Beef: nutritious, marbled and hearty

Beef refers to pieces of meat from young female bovines (heifers), older cows, bulls and oxen. For many beef dishes, using the right cut of meat is essential if they are to be a success. The tenderest beef cuts generally come from the loin and the inside of the legs.

The harder the muscles have had to work during the animal’s lifetime, the coarser the fibres of the meat will be. Short-fibre cuts require less cooking time than coarse-fibre cuts. The maturing process is also very important, because only meat that has been hung for a substantial length of time and developed distinctive marbling will be tender and juicy.


Consists of topside, silverside and the eye, and is boiled or roasted

The tender topside meat is ideal for large roulades and exquisite roasts, and is also suitable for lean steak tartare, fondue meat and beef steaks. The muscle meat of silverside is perfect for boiling, curing and braising. It is particularly tasty in a goulash or as a roast or roulade.


Juicy and nutritious

The forerib is taken from the front of a bovine’s loin. Fine streaks of fat running through this muscle meat make it very juicy, and it is particularly flavourful grilled or roasted on the bone. The forerib is used for côte de bœuf.


Tender and juicy

The meat of a bovine’s rump has a loose texture and has fine streaks of fat running through it, which makes it tender and juicy. It is best eaten fried or braised, but can also be enjoyed in the form of roulades, roast beef or rump steaks.

Middle rib / chuck rib

For hearty dishes

This juicy piece of beef cooks beautifully when boiled, braised or roasted, which makes it perfect for tasty sauerbraten, hearty stews and delicious goulash dishes. If hung for long enough, it is also great for fondue.

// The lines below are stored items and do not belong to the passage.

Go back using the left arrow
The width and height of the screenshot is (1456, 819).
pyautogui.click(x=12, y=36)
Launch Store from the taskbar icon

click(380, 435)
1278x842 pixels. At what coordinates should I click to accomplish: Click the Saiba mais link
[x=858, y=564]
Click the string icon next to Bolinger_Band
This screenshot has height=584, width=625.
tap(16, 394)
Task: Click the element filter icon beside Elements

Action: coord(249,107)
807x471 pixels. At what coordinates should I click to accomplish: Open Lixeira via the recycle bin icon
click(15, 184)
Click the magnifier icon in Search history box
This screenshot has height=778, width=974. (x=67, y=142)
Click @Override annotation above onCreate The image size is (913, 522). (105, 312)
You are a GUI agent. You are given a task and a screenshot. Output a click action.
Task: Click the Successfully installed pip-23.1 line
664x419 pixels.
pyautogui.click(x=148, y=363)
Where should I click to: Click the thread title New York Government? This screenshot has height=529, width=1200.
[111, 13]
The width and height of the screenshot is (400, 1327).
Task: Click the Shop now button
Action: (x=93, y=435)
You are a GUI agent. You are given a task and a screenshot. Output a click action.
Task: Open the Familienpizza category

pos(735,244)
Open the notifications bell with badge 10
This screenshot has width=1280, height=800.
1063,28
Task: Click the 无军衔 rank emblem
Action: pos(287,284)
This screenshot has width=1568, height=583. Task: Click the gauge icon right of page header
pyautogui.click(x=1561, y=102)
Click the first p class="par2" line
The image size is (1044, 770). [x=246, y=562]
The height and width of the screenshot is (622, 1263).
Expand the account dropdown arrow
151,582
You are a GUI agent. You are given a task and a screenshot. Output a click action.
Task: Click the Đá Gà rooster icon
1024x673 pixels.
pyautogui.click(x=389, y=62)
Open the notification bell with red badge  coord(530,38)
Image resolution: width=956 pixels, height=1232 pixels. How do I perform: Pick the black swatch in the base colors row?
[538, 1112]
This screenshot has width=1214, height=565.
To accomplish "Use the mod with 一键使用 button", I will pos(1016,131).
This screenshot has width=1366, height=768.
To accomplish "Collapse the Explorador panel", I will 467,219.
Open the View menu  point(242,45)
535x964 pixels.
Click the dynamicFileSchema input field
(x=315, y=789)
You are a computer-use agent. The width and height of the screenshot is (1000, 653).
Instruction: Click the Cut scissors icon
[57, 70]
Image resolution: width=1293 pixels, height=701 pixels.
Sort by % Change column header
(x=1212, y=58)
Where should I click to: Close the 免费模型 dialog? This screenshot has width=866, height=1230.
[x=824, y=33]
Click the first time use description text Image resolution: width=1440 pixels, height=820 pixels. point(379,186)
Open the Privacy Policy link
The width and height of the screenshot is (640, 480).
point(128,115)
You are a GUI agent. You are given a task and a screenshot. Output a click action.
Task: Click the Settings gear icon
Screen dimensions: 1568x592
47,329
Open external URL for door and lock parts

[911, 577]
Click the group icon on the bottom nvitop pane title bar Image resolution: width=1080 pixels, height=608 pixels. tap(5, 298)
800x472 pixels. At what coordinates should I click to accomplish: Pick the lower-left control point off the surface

Consists of the prime shoulder piece, the clod and the chuck fillet

Nice roasting joints can be cut from a bovine’s shoulder, including the prime shoulder piece, the clod and the chuck fillet. This cut gets its name because of the similarities it shares with the real fillet, though it is less compact and has fine meat fibres running through it. The chuck fillet is best used for larded and pot roasts, but also makes delectable braised-beef ragouts, stews and sauerbraten.

Brisket and thin rib

Predestined for boiling

A bovine’s brisket point provides firm meat covered in a layer of fat and is excellent for boiling. It remains nice and juicy when it’s cooked, because it’s fleshy and has layers of fat running through it. It produces good hearty and nutritious stews.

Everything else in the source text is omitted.